Wat was voor u de reden om al die vrijdagmiddagen op te offeren aan dit plan?
Van Ittersum: ‘Afgelopen najaar ging het alleen maar over ammoniak, vooral in negatieve zin. Het ontbrak aan perspectief. Dus belde ik Wim en zei: kunnen we niet eens wat integraler naar de problematiek kijken?’
Als het woord integraal valt, lichten de ogen van beide hoogleraren op. Want de Nederlandse landbouw heeft niet alleen een stikstof- en ammoniakprobleem, maar ook een broeikasgas- en een waterkwaliteitsprobleem.
De Vries: ‘Ik zeg altijd: als je lange tijd te veel eet, krijg je last van je maag, van je nieren, van je darmen. Bij landbouw komt ammoniak vrij, dat is een natuurprobleem. Er komt lachgas vrij, dat is een broeikasgasprobleem. Er komt nitraat vrij, dat is een waterkwaliteitsprobleem.
‘In de perceptie ging het alleen om de maag – ammoniak en stikstof. Het Rijk en de provincies hebben na veertig jaar eindelijk het besef dat het probleem integraal moet worden aangepakt. Dat komt niet over bij de Nederlander, omdat er slecht over wordt gecommuniceerd. Het stikstofkaartje (een gedetailleerd kaartje van het ministerie waarop te zien was hoeveel stikstofreductie per regio moest worden gerealiseerd, red.) was heel dom.’
Haagse pogingen om met een ander plan te komen strandden: het Landbouwakkoord kwam er niet en het alternatieve plan dat minister Adema zou opstellen werd ingehaald door de kabinetsval.

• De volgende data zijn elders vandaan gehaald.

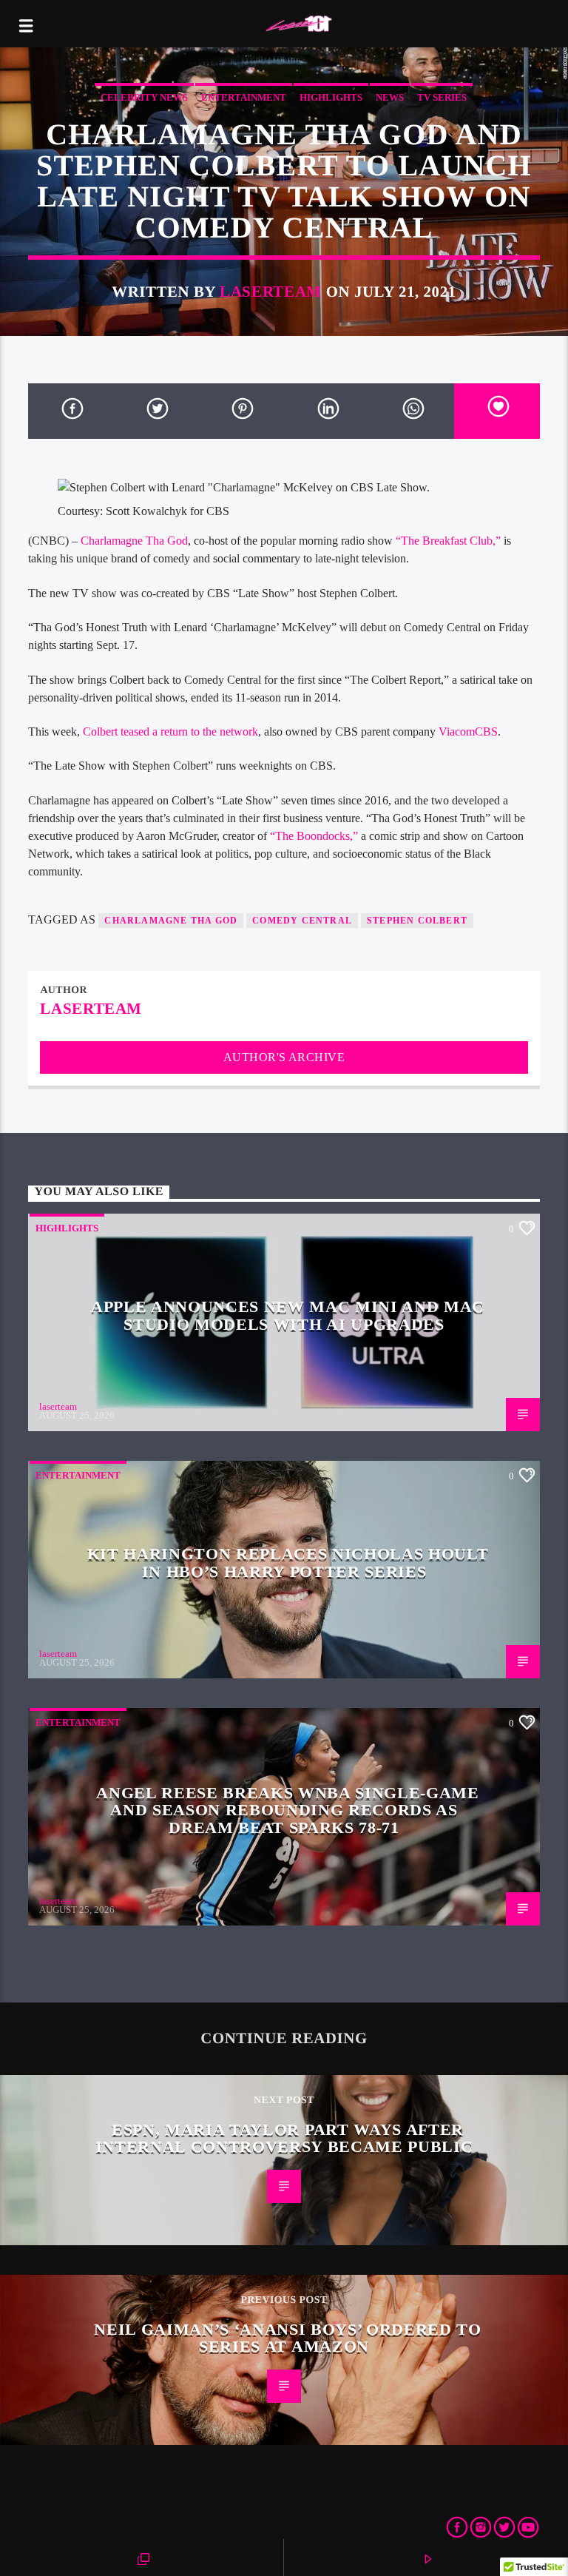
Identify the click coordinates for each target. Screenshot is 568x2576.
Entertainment (243, 97)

Tijd dus voor een voorzet, vond ook De Vries. Hij vormt één helft van het meest invloedrijke stikstofhooglerarenduo van Nederland. Samen met de andere helft, Jan-Willem Erisman, werd hij door minister Van der Wal – die van het kaartje, waarvoor ze excuses aanbood – gevraagd te onderzoeken of de kritische depositiewaarde (kdw) uit de wet kan.
De kdw laat zien hoeveel stikstof een natuurgebied aankan voordat er schade ontstaat en wordt gebruikt in de vergunningverlening. Het is een steen des aanstoots voor veel boeren, omdat de kdw alleen iets zegt over stikstof en niet over de staat van het natuurgebied in bredere zin.

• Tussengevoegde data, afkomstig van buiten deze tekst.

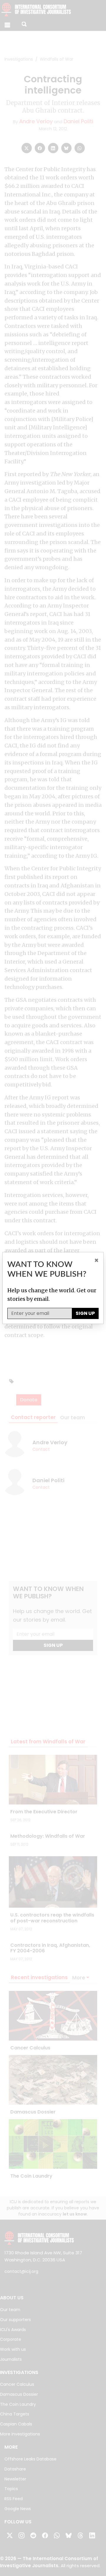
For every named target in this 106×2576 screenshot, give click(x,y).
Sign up (85, 1313)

Het kraakheldere antwoord van De Vries en Erisman: nee, de kdw kan niet uit de wet, want een alternatief ontbreekt. Terwijl De Vries er onderzoek naar deed, schreef hij samen met zijn drie collega’s een alternatief voorstel, waarmee de landbouw zowel de stikstof- als de broeikasgasdoelen haalt.
Het is een plan, in zijn woorden, zonder ‘juridische neuzelarij’, zonder noodzaak om te duiken in ‘het detail van het detail’. Een systeem, bovendien, dat de boer de duidelijkheid geeft waar hij om smacht, en dat ‘waterdicht’ is.
Hoe denken jullie voor elkaar te krijgen wat nog niemand is gelukt?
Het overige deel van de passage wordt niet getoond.